Lynne Kiesling
Here’s an illustration of several important economic points. Illinois instituted a smoking ban in bars and restaurants in January 2008. One of the arguments for such smoking bans is to spare patrons and employees the negative effects of second-hand smoke. Clearly such a blanket ban has some negative unintended consequences that reduce economic efficiency relating to individual liberty; in particular, the legislation does not allow for voluntary smoking bars, where all patrons and employees knowingly and voluntarily choose to work at and patronize the bar.
The Crowbar, on the southeast side of Chicago near the Indiana border, provides an experiment on precisely this point. The bar’s owner takes donations to pay for the fines that he is charged for allowing smoking:
Owner Pat Carroll said his customers — smokers and nonsmokers alike — contribute to a “smoking fund” canister that often sits on the bar, to subsidize the fines he’s incurred for flouting the law.
Carroll said he’s been ticketed twice and paid at least $680. He fears that if he forbids smoking, his cigar-and-cigarette crowd would switch to bars that permit smoking just a few blocks away in Indiana. …
But some smokers say they’ll support any tavern that gives them sanctuary. Laura Pugh said she contributes $5 a month to Crowbar’s smoking fund, considering it akin to membership fees at a private club. If she couldn’t smoke there, Pugh said she’d probably go to a bar in Indiana.
First, notice what the legislation has done in terms of redefining property rights. In essence smokers are purchasing the right to smoke, because the legislation makes the default property right the non-smoker’s right to clean air.

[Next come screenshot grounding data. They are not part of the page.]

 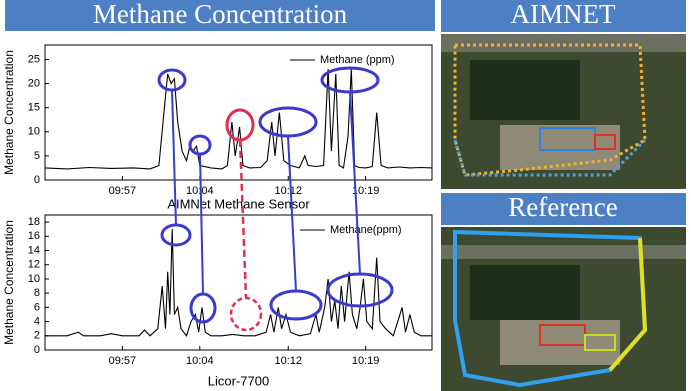 I want to click on y-tick-label: 4, so click(x=37, y=321).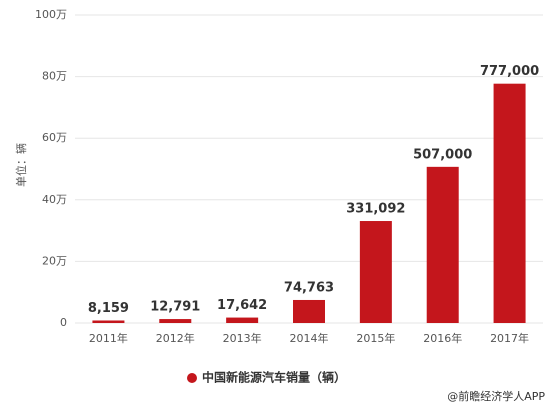 The height and width of the screenshot is (408, 550). What do you see at coordinates (310, 338) in the screenshot?
I see `x-tick-label: 2014年` at bounding box center [310, 338].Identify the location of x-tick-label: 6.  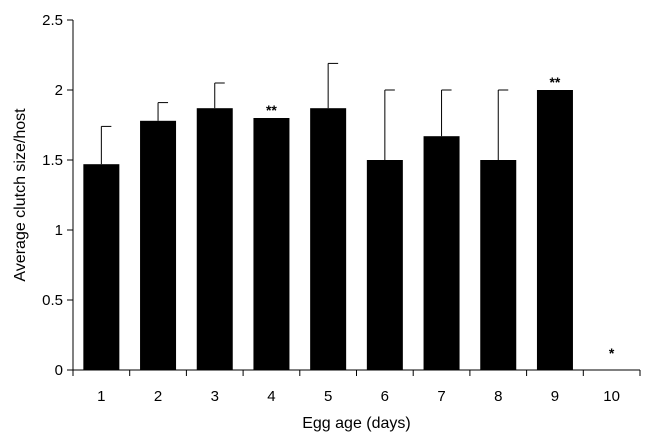
(385, 396).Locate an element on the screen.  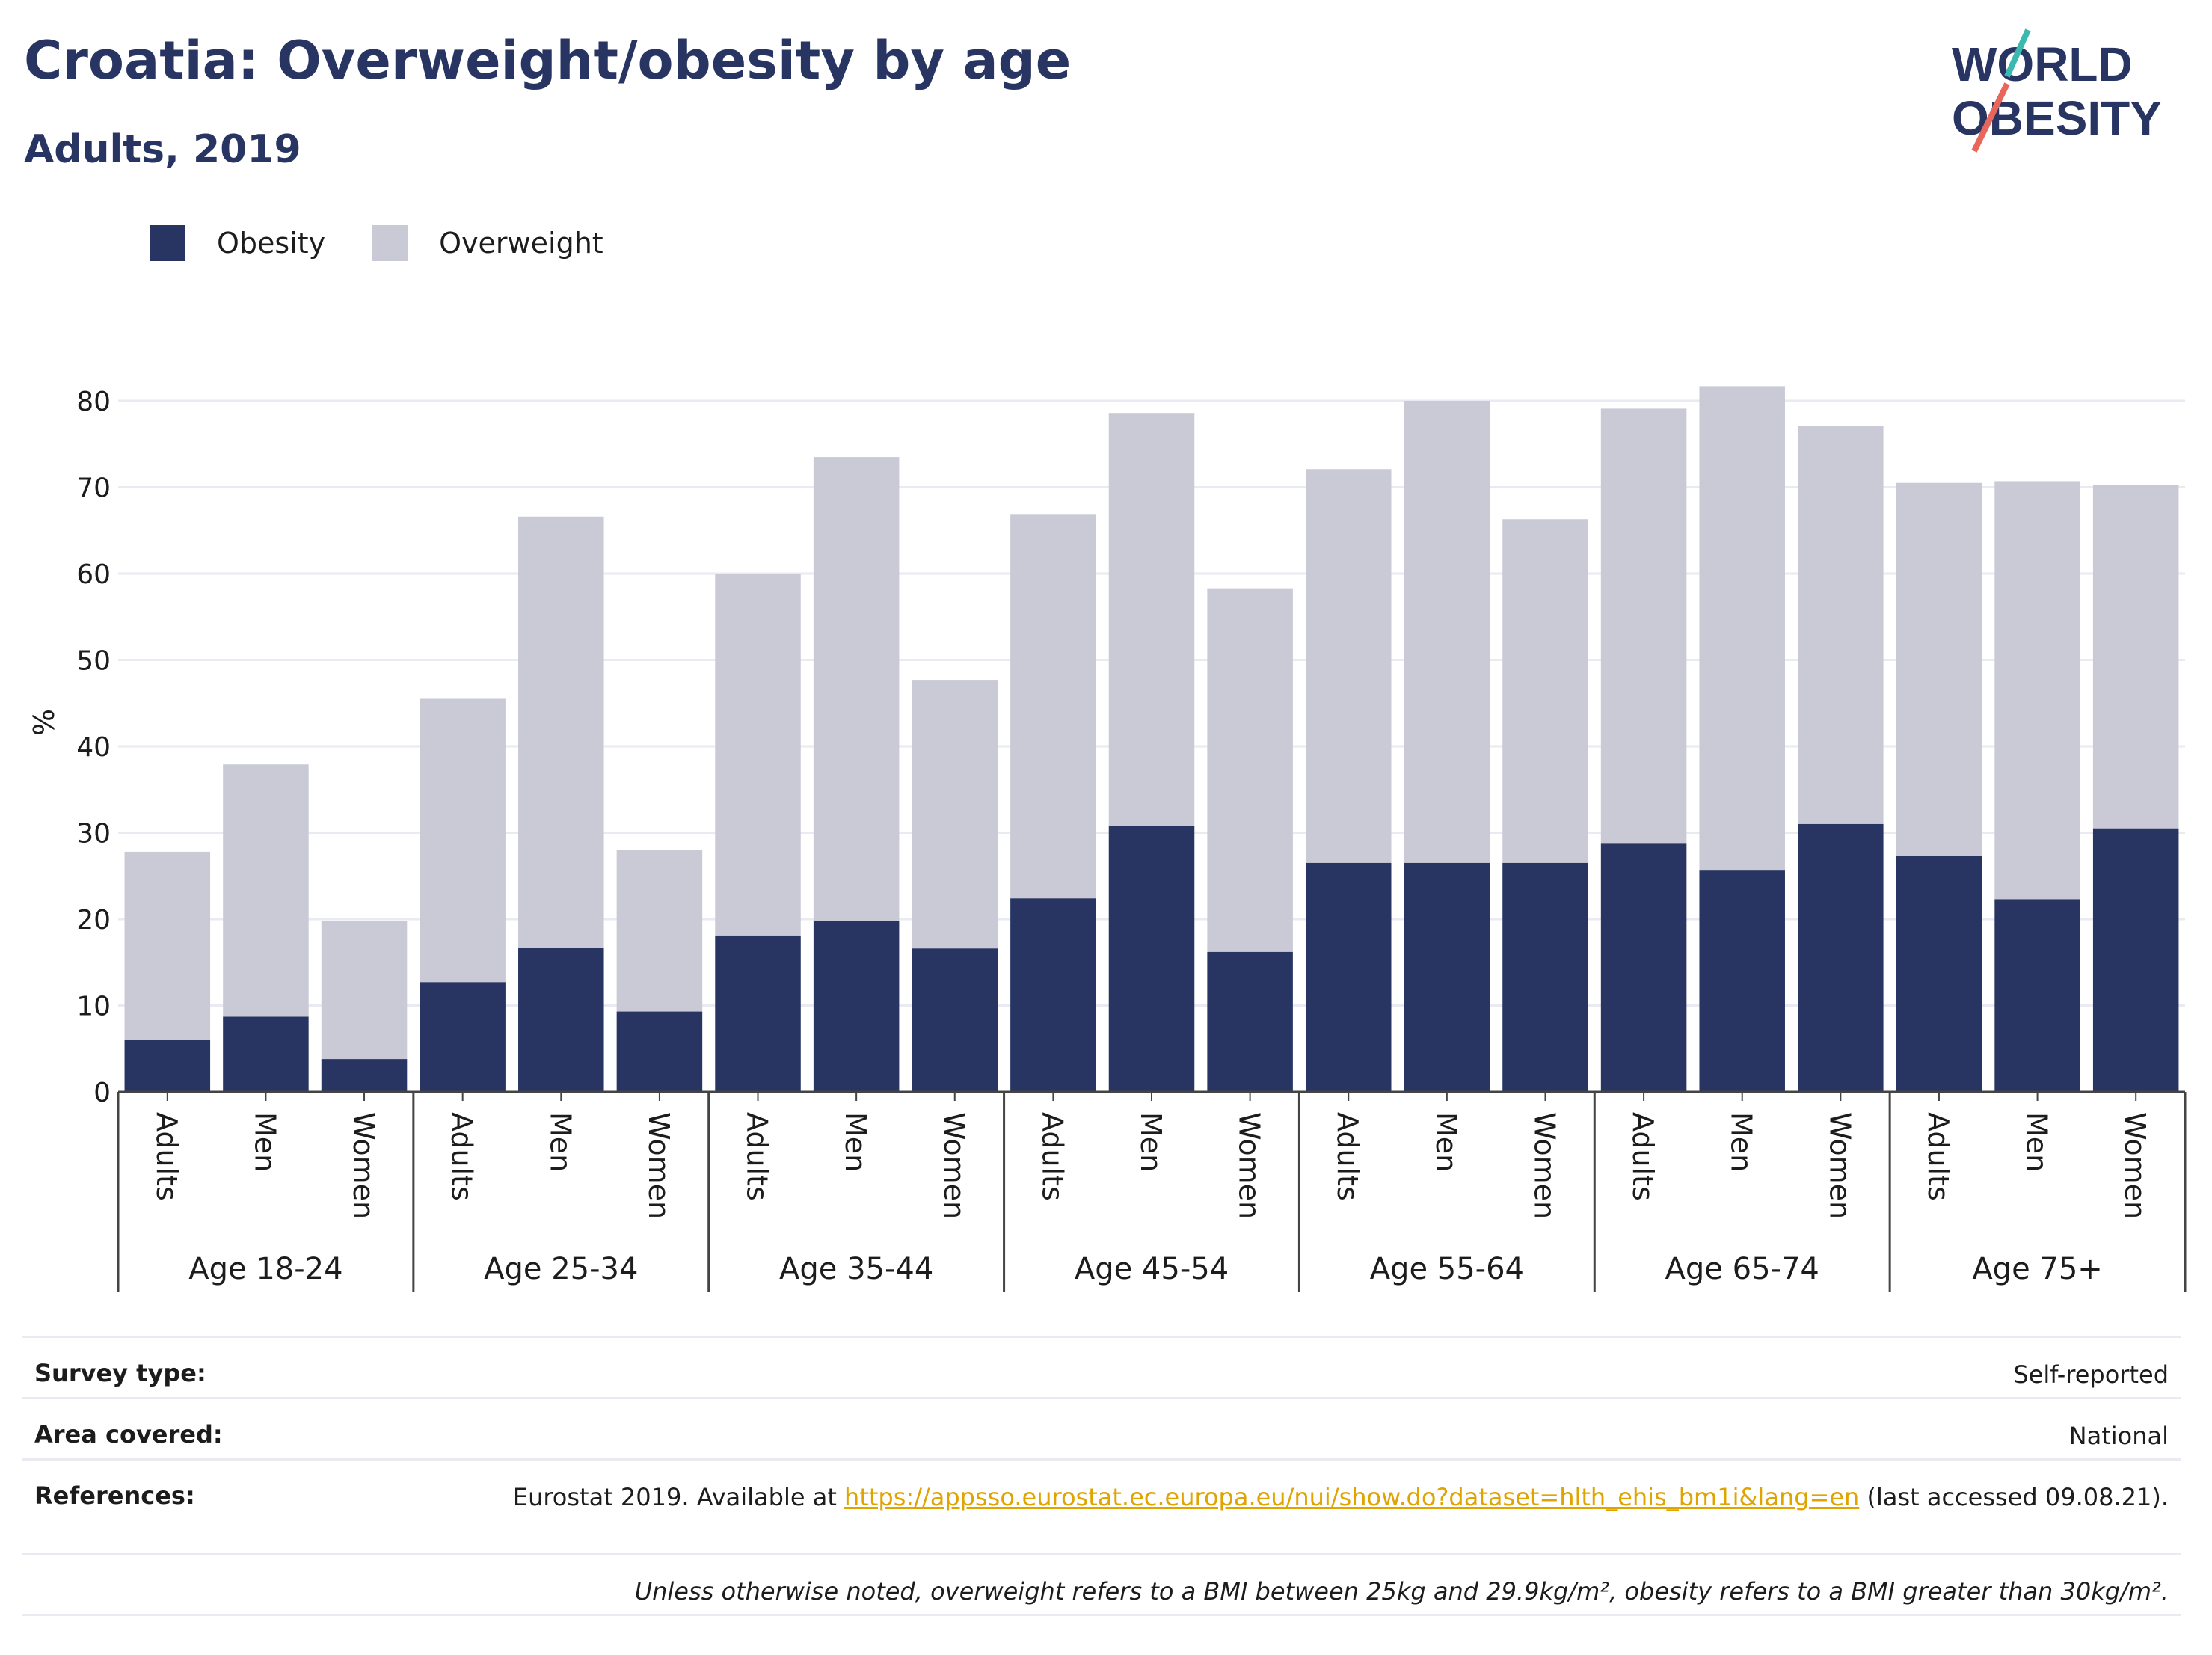
legend-item-obesity: Obesity is located at coordinates (237, 243).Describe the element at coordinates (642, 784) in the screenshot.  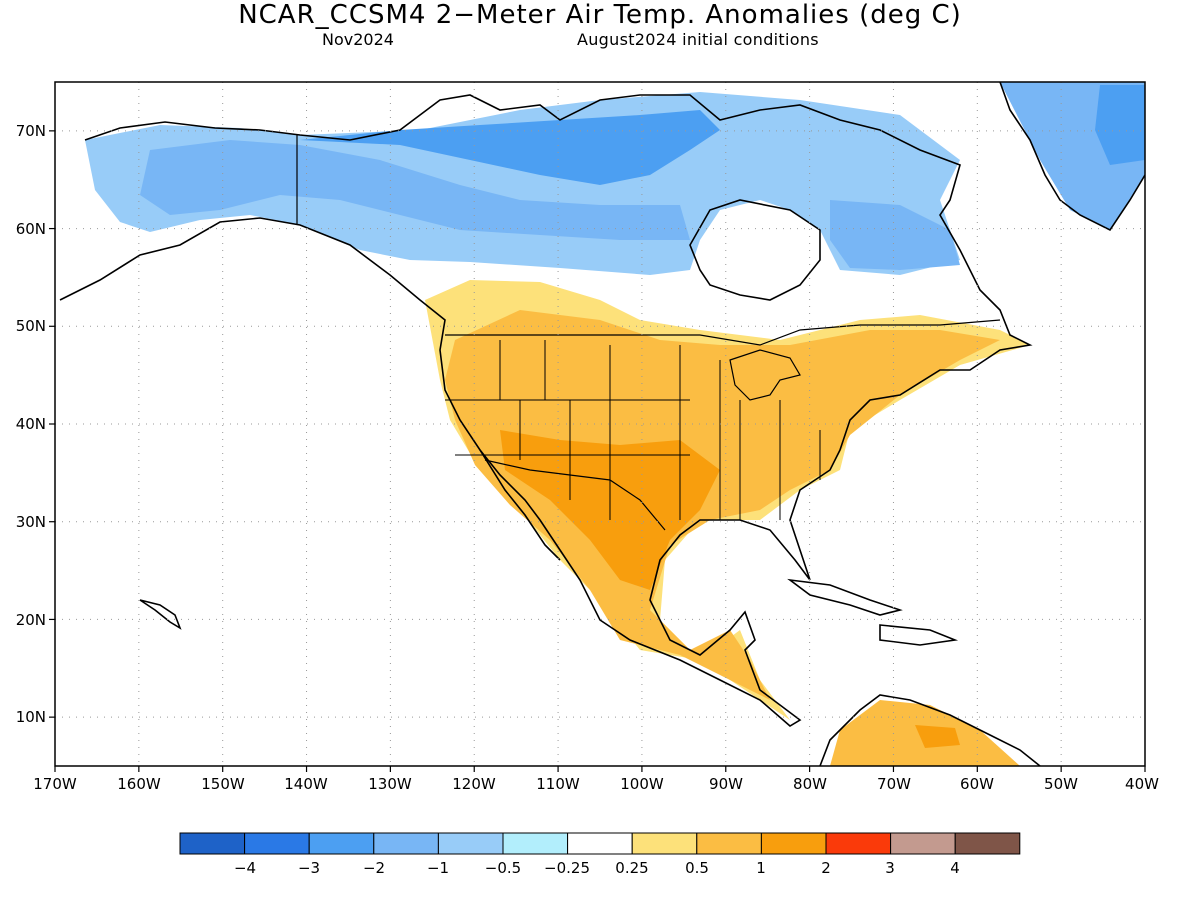
I see `lon-label: 100W` at that location.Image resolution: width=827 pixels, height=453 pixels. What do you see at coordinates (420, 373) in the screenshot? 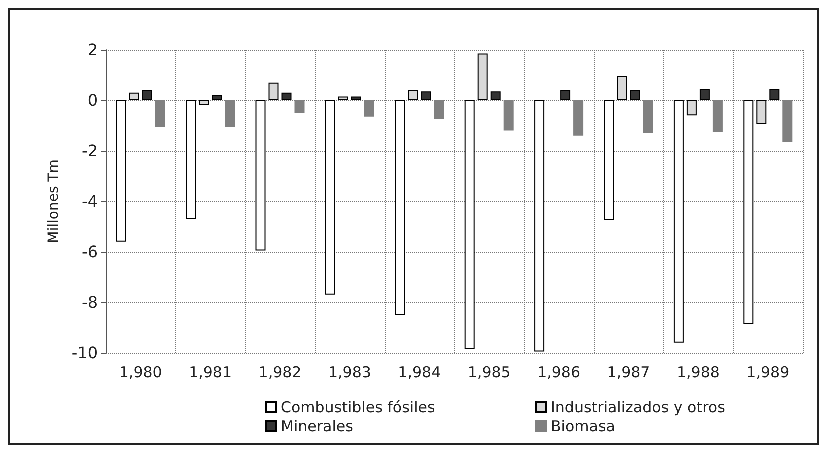
I see `x-tick-label: 1,984` at bounding box center [420, 373].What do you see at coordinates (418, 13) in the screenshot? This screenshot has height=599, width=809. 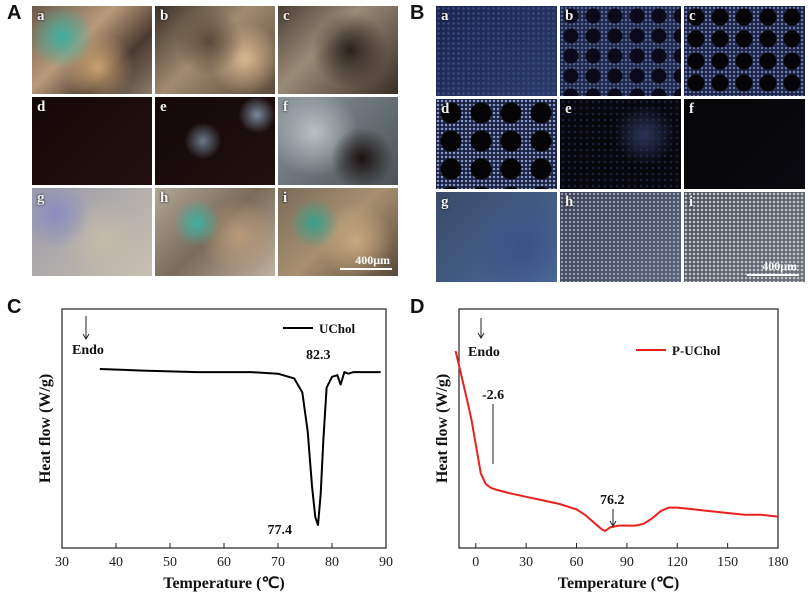 I see `panel-b-letter: B` at bounding box center [418, 13].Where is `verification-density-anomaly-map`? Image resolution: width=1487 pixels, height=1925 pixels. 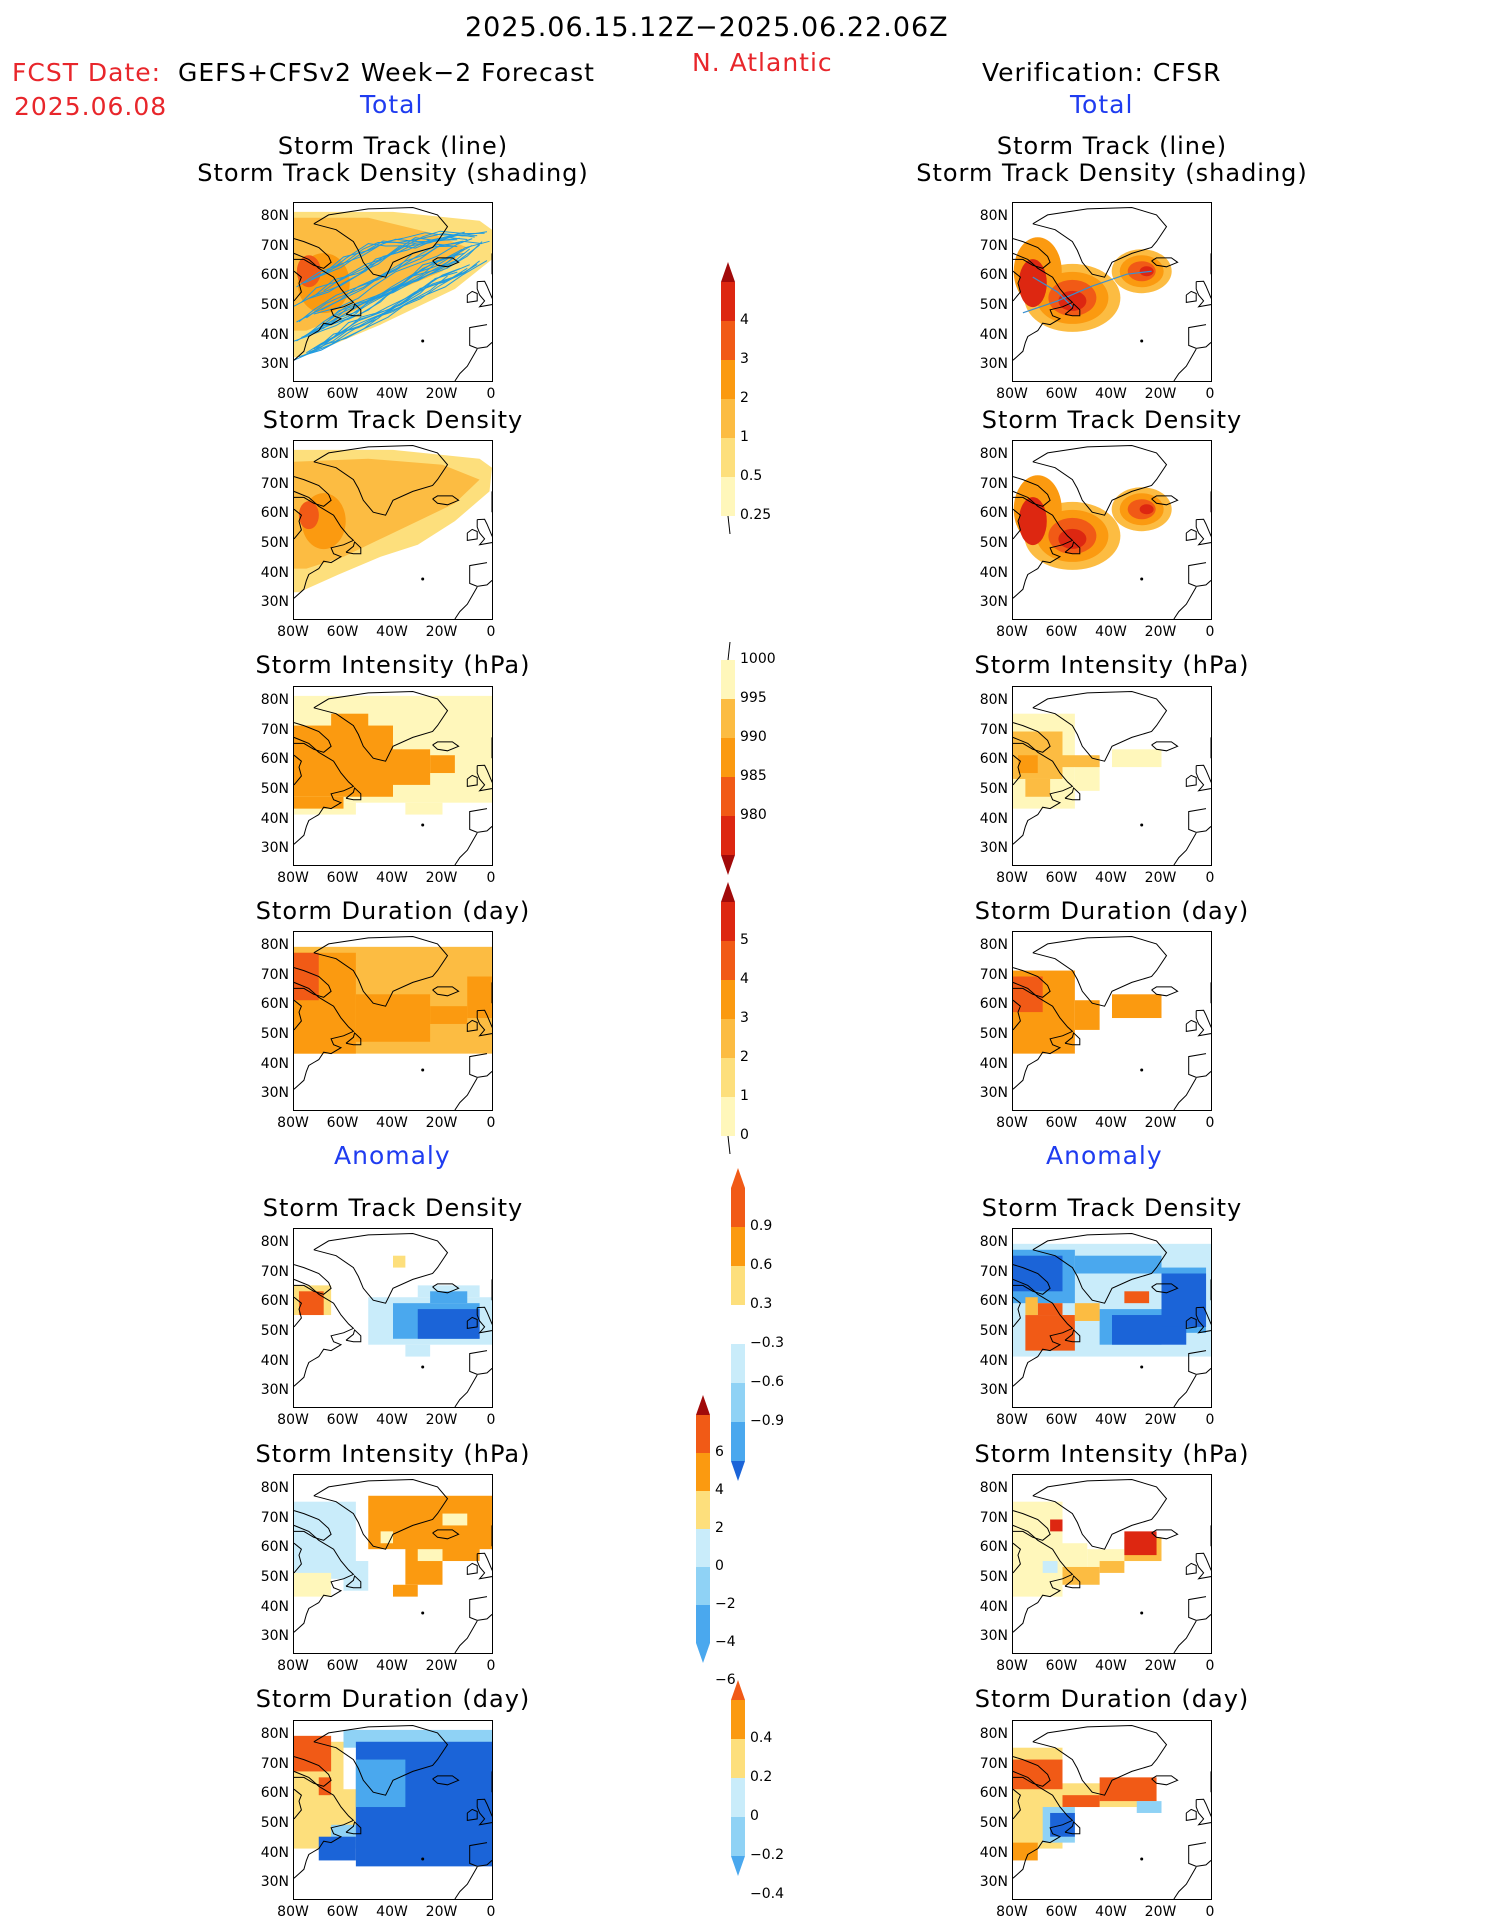 verification-density-anomaly-map is located at coordinates (1112, 1318).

That’s about the kindest interpretation I can put on the smoking legislation, because it does still also contain a substantial dose of the coercive public-health nanny mentality that is frequently reflected in the arguments for such legislation. For example, this quote from the Tribune story illustrates the mentality:
“There are always some bad apples out there who will try to get around the law,” said Tim Hadac, spokesman for the Chicago Department of Public Health. …
Katie Lorenz of the American Lung Association in Greater Chicago said she was disappointed that some bars weren’t complying; she added that the secondhand smoke harms employees and non-smoking patrons. “This is a health issue, and it affects every single person who happens to be in the bar,” she said. “What’s in the best interest of everyone is to not inhale those toxic fumes.”
Note the moralizing and the no-exceptions mentality in these quotes. If a group of people voluntarily choose to patronize and work at a particular establishment, with full awareness of the health effects of smoking, they are “bad apples” because they find the law unnecessarily onerous and believe that their voluntary choice to patronize a smoking bar does not harm anyone who has not made that conscious choice. Lorenz’s statement that the smoking ban is “in the best interest of everyone” applies a uniform public health standard but ignores differences in preferences and willingness to bear risk among people in the population.
Another important part of the economic dynamic here is the inter-jurisdictional competition. One reason the Crowbar continues to allow smoking is the owner’s fear of losing business to competing bars over the Indiana border. I bet that if you analyzed compliance with the smoking ban it would increase as you move away from the Indiana border, other things equal.